The ATEX directive defines different unit groups and hazard categories:
Machines in hazard categories 1 and 2 (combustible dust atmospheres Zones 20 and 21) are usually permanently installed suction devices.
Mobile vacuum cleaners fall into hazard category 3 and can be used in combustible dust atmospheres Zone 22. Explosive dust atmospheres only occur here rarely and briefly (including mills, warehouses, pharmaceutical, chemical, food, electrical, paper and powder processing industry). Since explosive dusts in Zone 22 can have a toxic effect, the filter efficiency requirements of vacuum cleaners are the same as for dust classes "M" or "H".

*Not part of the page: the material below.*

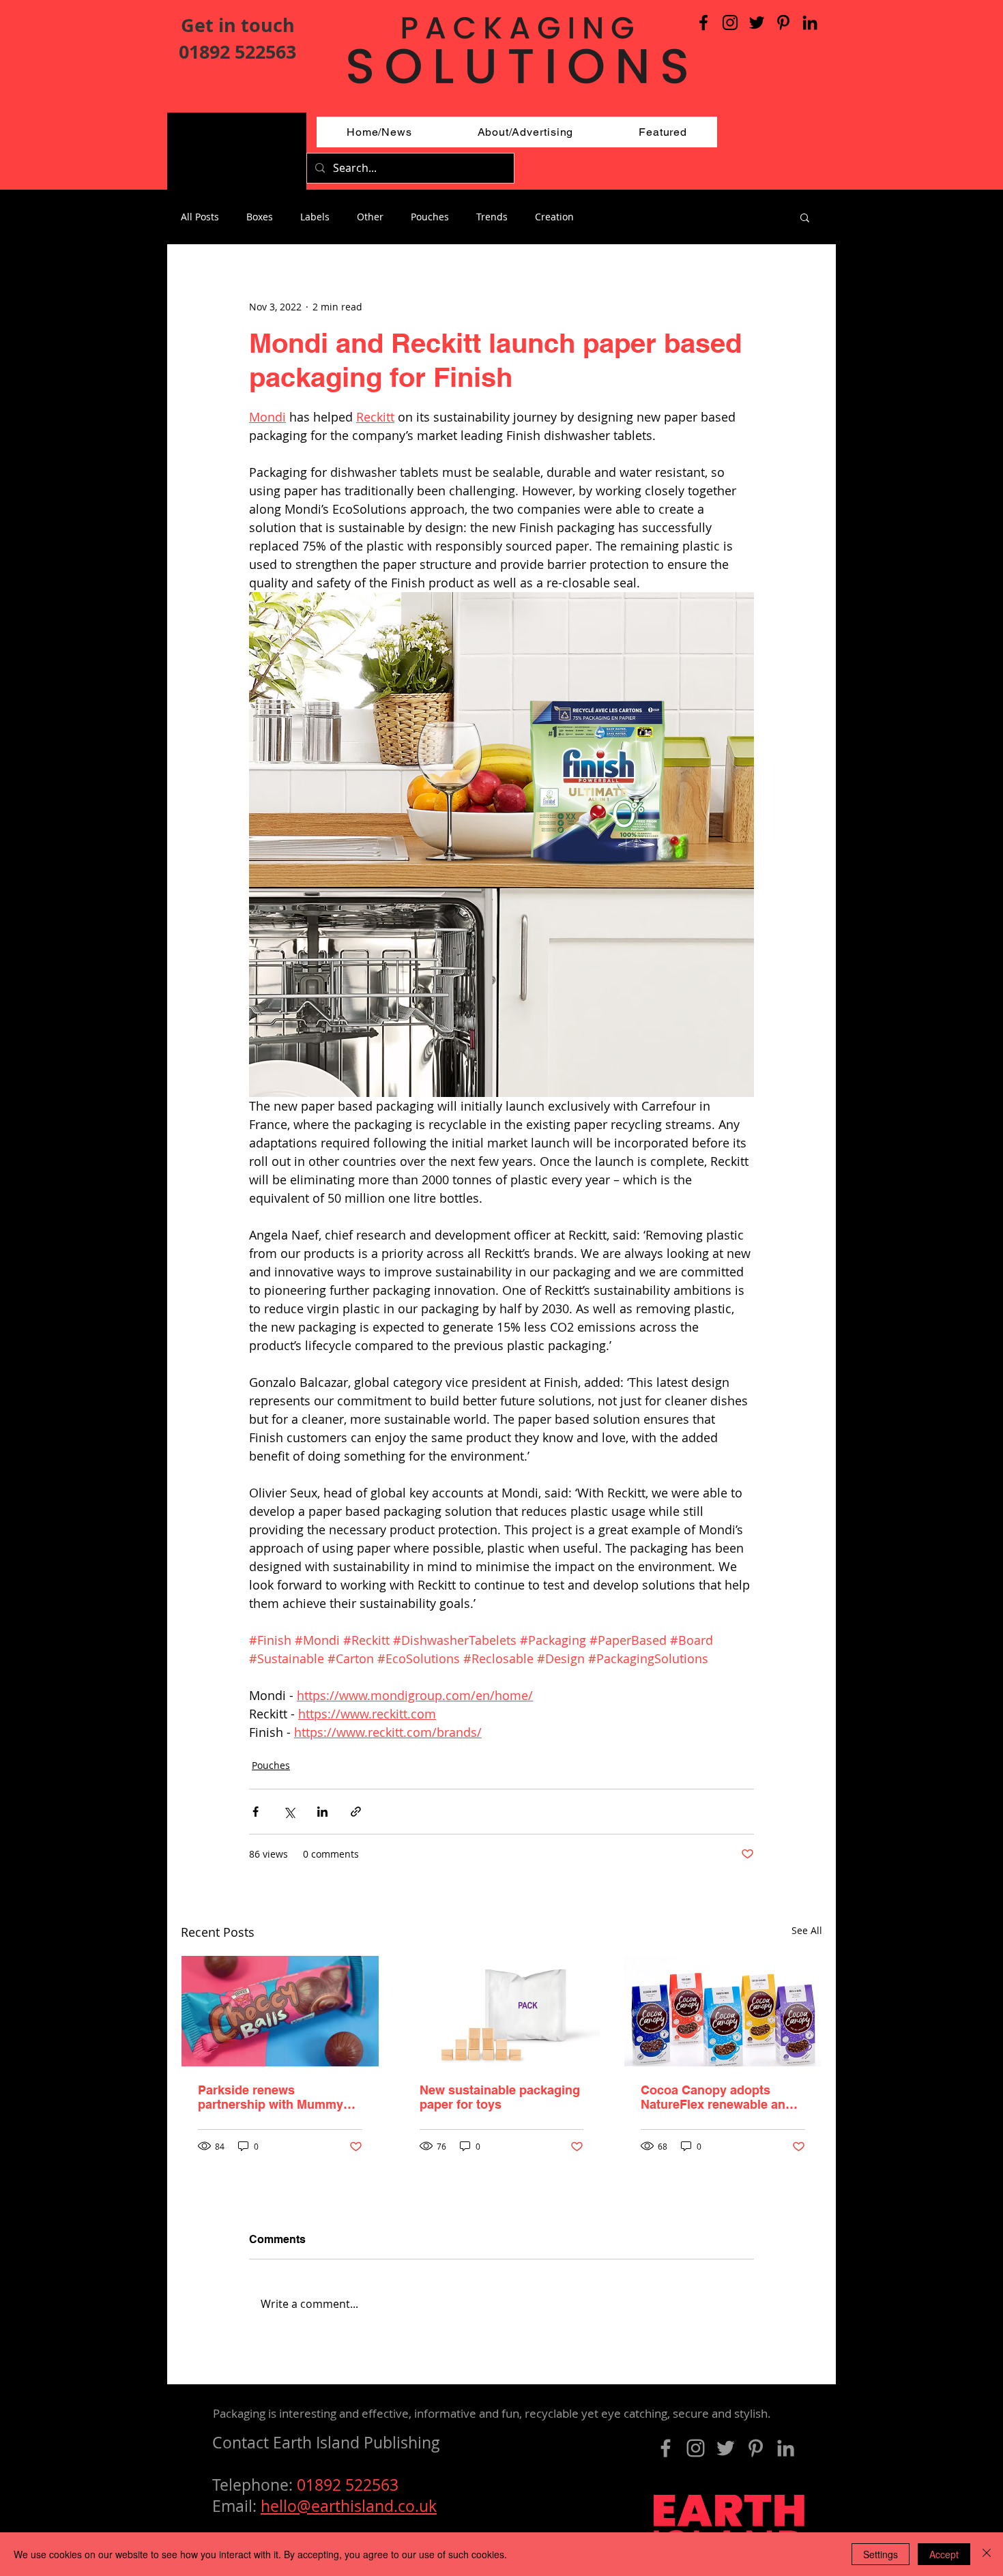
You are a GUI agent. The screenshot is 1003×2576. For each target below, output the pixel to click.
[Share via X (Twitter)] (288, 1811)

Machines approved for Zone 22 are classified "B1" according to DIN EN 60335-2-69 Appendix AA. These machines have the minimum classification "B1 M" or "B1H" and the degree of protection IP 54 (DIN 40050). To neutralise dangerous and explosive dusts, the hazardous material is drawn through a water bath in some vacuum cleaners, while water-reactive substances must be vacuumed dry and filtered.
Choosing the right dust extraction machine is not an easy task and generally always depends on the hazard assessment. Vacuuming in potentially explosive atmospheres places the highest demands on machinery, which must be certified for safety accordingly. The manufacturer should provide advice and draw attention to specific technical details, such as an effective filter cleaning system with automatic dust shake off, filter bag with low-dust disposal, easy to use and locks to prevent incorrect operation.